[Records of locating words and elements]

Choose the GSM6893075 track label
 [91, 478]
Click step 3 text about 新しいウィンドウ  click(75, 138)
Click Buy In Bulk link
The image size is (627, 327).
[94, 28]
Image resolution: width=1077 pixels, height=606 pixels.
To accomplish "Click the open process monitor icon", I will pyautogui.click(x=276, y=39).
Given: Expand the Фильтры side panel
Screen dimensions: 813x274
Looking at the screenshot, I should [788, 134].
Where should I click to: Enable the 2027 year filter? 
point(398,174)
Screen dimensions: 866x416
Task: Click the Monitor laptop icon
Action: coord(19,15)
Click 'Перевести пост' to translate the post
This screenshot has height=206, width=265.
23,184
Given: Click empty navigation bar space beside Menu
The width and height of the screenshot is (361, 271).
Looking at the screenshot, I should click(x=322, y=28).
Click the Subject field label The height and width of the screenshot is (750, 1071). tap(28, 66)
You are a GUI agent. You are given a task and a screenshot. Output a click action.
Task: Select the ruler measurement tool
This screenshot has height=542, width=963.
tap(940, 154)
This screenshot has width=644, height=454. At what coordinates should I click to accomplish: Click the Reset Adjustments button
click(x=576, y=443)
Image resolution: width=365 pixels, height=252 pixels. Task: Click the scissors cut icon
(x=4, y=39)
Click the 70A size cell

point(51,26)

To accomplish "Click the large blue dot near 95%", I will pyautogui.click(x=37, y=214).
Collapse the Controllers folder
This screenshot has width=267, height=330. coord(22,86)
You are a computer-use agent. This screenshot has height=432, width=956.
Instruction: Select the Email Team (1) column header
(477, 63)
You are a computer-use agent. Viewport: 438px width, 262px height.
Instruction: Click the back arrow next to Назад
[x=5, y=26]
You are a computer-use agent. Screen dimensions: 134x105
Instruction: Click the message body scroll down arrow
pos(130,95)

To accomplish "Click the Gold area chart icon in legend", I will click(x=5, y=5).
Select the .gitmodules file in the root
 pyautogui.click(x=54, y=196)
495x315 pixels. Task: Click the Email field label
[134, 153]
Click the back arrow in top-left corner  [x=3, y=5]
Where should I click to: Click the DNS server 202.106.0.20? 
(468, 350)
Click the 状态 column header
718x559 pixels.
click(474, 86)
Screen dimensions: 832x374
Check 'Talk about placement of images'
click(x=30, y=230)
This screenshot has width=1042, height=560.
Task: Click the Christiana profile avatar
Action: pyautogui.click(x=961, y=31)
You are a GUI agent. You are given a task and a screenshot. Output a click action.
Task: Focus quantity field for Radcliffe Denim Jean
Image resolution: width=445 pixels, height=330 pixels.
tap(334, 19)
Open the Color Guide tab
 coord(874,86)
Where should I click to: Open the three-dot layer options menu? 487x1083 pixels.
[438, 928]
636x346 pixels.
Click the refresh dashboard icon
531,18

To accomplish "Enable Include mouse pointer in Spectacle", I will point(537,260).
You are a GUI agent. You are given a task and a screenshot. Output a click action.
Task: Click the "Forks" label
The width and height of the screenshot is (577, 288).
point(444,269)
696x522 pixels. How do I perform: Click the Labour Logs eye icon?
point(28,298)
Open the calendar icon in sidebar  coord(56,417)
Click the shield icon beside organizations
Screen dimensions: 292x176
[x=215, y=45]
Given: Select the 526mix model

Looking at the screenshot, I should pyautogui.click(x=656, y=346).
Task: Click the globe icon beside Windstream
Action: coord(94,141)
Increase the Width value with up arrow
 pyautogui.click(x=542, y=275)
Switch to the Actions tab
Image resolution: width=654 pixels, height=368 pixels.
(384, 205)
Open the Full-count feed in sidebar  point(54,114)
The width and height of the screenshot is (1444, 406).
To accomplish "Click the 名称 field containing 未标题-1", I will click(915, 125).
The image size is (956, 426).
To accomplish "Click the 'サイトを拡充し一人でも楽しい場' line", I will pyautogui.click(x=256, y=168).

• TO DO:
Put every line of the records above into a numbered list and leave out the blank lines.

• EXERCISE RESULT:
1. Choose the GSM6893075 track label
2.  [91, 478]
3. Click step 3 text about 新しいウィンドウ  click(75, 138)
4. Click Buy In Bulk link
5. The image size is (627, 327).
6. [94, 28]
7. Image resolution: width=1077 pixels, height=606 pixels.
8. To accomplish "Click the open process monitor icon", I will pyautogui.click(x=276, y=39).
9. Given: Expand the Фильтры side panel
10. Screen dimensions: 813x274
11. Looking at the screenshot, I should [788, 134].
12. Where should I click to: Enable the 2027 year filter? 
13. point(398,174)
14. Screen dimensions: 866x416
15. Task: Click the Monitor laptop icon
16. Action: coord(19,15)
17. Click 'Перевести пост' to translate the post
18. This screenshot has height=206, width=265.
19. 23,184
20. Given: Click empty navigation bar space beside Menu
21. The width and height of the screenshot is (361, 271).
22. Looking at the screenshot, I should click(x=322, y=28).
23. Click the Subject field label The height and width of the screenshot is (750, 1071). tap(28, 66)
24. You are a GUI agent. You are given a task and a screenshot. Output a click action.
25. Task: Select the ruler measurement tool
26. This screenshot has height=542, width=963.
27. tap(940, 154)
28. This screenshot has width=644, height=454. At what coordinates should I click to accomplish: Click the Reset Adjustments button
29. click(x=576, y=443)
30. Image resolution: width=365 pixels, height=252 pixels. Task: Click the scissors cut icon
31. (x=4, y=39)
32. Click the 70A size cell
33. point(51,26)
34. To accomplish "Click the large blue dot near 95%", I will pyautogui.click(x=37, y=214).
35. Collapse the Controllers folder
36. This screenshot has width=267, height=330. coord(22,86)
37. You are a computer-use agent. This screenshot has height=432, width=956.
38. Instruction: Select the Email Team (1) column header
39. (477, 63)
40. You are a computer-use agent. Viewport: 438px width, 262px height.
41. Instruction: Click the back arrow next to Назад
42. [x=5, y=26]
43. You are a computer-use agent. Screen dimensions: 134x105
44. Instruction: Click the message body scroll down arrow
45. pos(130,95)
46. To accomplish "Click the Gold area chart icon in legend", I will click(x=5, y=5).
47. Select the .gitmodules file in the root
48.  pyautogui.click(x=54, y=196)
49. 495x315 pixels. Task: Click the Email field label
50. [134, 153]
51. Click the back arrow in top-left corner  [x=3, y=5]
52. Where should I click to: Click the DNS server 202.106.0.20? 
53. (468, 350)
54. Click the 状态 column header
55. 718x559 pixels.
56. click(474, 86)
57. Screen dimensions: 832x374
58. Check 'Talk about placement of images'
59. click(x=30, y=230)
60. This screenshot has width=1042, height=560.
61. Task: Click the Christiana profile avatar
62. Action: pyautogui.click(x=961, y=31)
63. You are a GUI agent. You are given a task and a screenshot. Output a click action.
64. Task: Focus quantity field for Radcliffe Denim Jean
65. Image resolution: width=445 pixels, height=330 pixels.
66. tap(334, 19)
67. Open the Color Guide tab
68.  coord(874,86)
69. Where should I click to: Open the three-dot layer options menu? 487x1083 pixels.
70. [438, 928]
71. 636x346 pixels.
72. Click the refresh dashboard icon
73. 531,18
74. To accomplish "Enable Include mouse pointer in Spectacle", I will point(537,260).
75. You are a GUI agent. You are given a task and a screenshot. Output a click action.
76. Task: Click the "Forks" label
77. The width and height of the screenshot is (577, 288).
78. point(444,269)
79. 696x522 pixels. How do I perform: Click the Labour Logs eye icon?
80. point(28,298)
81. Open the calendar icon in sidebar  coord(56,417)
82. Click the shield icon beside organizations
83. Screen dimensions: 292x176
84. [x=215, y=45]
85. Given: Select the 526mix model
86. Looking at the screenshot, I should pyautogui.click(x=656, y=346).
87. Task: Click the globe icon beside Windstream
88. Action: coord(94,141)
89. Increase the Width value with up arrow
90.  pyautogui.click(x=542, y=275)
91. Switch to the Actions tab
92. Image resolution: width=654 pixels, height=368 pixels.
93. (384, 205)
94. Open the Full-count feed in sidebar  point(54,114)
95. The width and height of the screenshot is (1444, 406).
96. To accomplish "Click the 名称 field containing 未标题-1", I will click(915, 125).
97. The image size is (956, 426).
98. To accomplish "Click the 'サイトを拡充し一人でも楽しい場' line", I will pyautogui.click(x=256, y=168).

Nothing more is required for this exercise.